People Magazine’s newly-published profile on Planned Parenthood President Cecile Richards is so glowing it reads as though the nonprofit’s public relations team drafted it themselves.
The 59-year-old abortion activist is descrbed as “a marathon-running, passionately committed dynamo” with a penchant for baking homemade pies. Any attempt to mask the writer’s transparent bias was either half-hearted or historically-botched — the article is actually titled, “Planned Parenthood’s Wonder Woman: Cecile Richards Is Fighting to Save Health Care for Millions – and Makes a Mean Cherry Pie.”
That’s one way to put it.
“Today she rallies millions around a healthcare vote as smoothly as she recently organized a party for 100 — complete with Velveeta queso dip and margaritas — while vacationing in Maine,” the profile explains.

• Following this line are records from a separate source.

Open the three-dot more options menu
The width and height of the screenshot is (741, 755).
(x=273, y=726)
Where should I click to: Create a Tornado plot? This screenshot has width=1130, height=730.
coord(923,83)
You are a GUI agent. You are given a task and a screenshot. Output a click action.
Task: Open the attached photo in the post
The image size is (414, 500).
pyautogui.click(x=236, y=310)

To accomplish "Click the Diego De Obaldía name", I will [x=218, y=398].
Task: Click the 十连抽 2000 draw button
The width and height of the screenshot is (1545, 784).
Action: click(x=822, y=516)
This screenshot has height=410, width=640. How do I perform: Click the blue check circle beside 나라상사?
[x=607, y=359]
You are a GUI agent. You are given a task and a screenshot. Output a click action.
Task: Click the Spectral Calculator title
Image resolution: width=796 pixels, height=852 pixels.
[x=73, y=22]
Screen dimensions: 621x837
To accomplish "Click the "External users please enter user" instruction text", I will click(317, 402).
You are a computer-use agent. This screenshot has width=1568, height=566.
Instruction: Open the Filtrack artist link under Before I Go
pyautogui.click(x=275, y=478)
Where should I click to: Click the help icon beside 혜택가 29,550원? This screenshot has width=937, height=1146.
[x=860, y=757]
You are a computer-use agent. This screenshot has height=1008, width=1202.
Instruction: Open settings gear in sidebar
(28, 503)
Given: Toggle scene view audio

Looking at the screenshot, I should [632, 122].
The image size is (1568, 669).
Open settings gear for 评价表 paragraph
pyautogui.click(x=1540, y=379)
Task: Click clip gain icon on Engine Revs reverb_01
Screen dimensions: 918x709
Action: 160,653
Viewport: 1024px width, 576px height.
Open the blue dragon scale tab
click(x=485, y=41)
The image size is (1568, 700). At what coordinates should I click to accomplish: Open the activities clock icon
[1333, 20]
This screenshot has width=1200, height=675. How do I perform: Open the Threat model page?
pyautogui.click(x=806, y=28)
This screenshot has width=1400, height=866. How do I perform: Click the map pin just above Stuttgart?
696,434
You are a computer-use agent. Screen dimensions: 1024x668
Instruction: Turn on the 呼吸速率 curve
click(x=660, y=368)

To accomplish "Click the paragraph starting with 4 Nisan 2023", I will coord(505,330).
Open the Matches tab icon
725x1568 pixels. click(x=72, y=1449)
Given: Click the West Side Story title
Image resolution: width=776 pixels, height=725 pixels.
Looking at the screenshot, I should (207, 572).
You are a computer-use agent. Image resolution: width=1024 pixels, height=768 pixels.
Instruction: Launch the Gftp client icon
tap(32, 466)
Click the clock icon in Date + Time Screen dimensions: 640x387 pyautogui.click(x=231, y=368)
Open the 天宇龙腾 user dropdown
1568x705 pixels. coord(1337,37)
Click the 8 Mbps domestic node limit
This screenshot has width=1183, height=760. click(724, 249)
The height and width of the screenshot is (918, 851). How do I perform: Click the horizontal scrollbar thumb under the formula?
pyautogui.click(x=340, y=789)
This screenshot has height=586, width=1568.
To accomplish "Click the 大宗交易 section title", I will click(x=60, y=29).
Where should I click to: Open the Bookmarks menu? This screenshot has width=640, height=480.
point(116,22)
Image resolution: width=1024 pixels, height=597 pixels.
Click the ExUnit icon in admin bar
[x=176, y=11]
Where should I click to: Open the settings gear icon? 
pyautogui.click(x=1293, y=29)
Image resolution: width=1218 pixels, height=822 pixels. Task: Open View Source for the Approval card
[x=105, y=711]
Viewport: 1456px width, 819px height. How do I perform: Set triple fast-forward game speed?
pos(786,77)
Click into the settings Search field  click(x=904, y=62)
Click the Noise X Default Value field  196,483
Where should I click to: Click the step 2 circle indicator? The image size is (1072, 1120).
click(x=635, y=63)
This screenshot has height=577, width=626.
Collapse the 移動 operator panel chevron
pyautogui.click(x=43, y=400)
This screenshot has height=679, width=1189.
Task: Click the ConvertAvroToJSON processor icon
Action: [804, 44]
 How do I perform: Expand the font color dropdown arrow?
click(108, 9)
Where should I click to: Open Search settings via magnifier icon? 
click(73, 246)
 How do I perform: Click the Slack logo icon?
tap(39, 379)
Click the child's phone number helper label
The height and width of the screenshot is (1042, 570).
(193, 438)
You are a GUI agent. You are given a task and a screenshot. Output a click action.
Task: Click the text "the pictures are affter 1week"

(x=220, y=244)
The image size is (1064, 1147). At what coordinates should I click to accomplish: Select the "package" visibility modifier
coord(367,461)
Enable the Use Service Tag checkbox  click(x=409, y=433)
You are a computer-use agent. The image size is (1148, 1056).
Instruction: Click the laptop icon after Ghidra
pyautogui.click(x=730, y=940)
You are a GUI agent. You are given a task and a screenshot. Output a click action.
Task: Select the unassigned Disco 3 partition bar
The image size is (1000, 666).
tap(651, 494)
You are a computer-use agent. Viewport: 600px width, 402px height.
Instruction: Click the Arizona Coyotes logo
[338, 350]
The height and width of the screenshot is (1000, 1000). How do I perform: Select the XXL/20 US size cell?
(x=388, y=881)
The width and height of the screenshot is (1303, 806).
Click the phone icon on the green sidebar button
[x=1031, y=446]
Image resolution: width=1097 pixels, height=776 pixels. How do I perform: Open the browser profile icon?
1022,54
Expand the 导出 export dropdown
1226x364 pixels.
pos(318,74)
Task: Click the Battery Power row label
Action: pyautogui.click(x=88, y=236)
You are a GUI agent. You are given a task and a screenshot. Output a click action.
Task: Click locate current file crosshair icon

No mention of the 328,348 abortion procedures Planned Parenthood carried out under Richards’ leadership last year, according to its own annual report. No mention of her orgainzation’s history with eugenics at its founding. In fact, there was no mention of anything at all that might reflect negatively on Richards (save for one positively-framed mention of her own decision to have an abortion), who’s a controversial figure outside of People Magazine’s New York headquarters.
No, People wanted readers of its profile to think of Richards as a political Wonder Woman, one who bakes pies and runs marathons, pouring herself into the work of providing millions of women with medical care as easily as she pours herself a margarita in Maine.
Why mention the 328,348 abortions when pie is just that much more interesting to us silly, single-minded female readers?
Emily Jashinsky is a commentary writer for the Washington Examiner.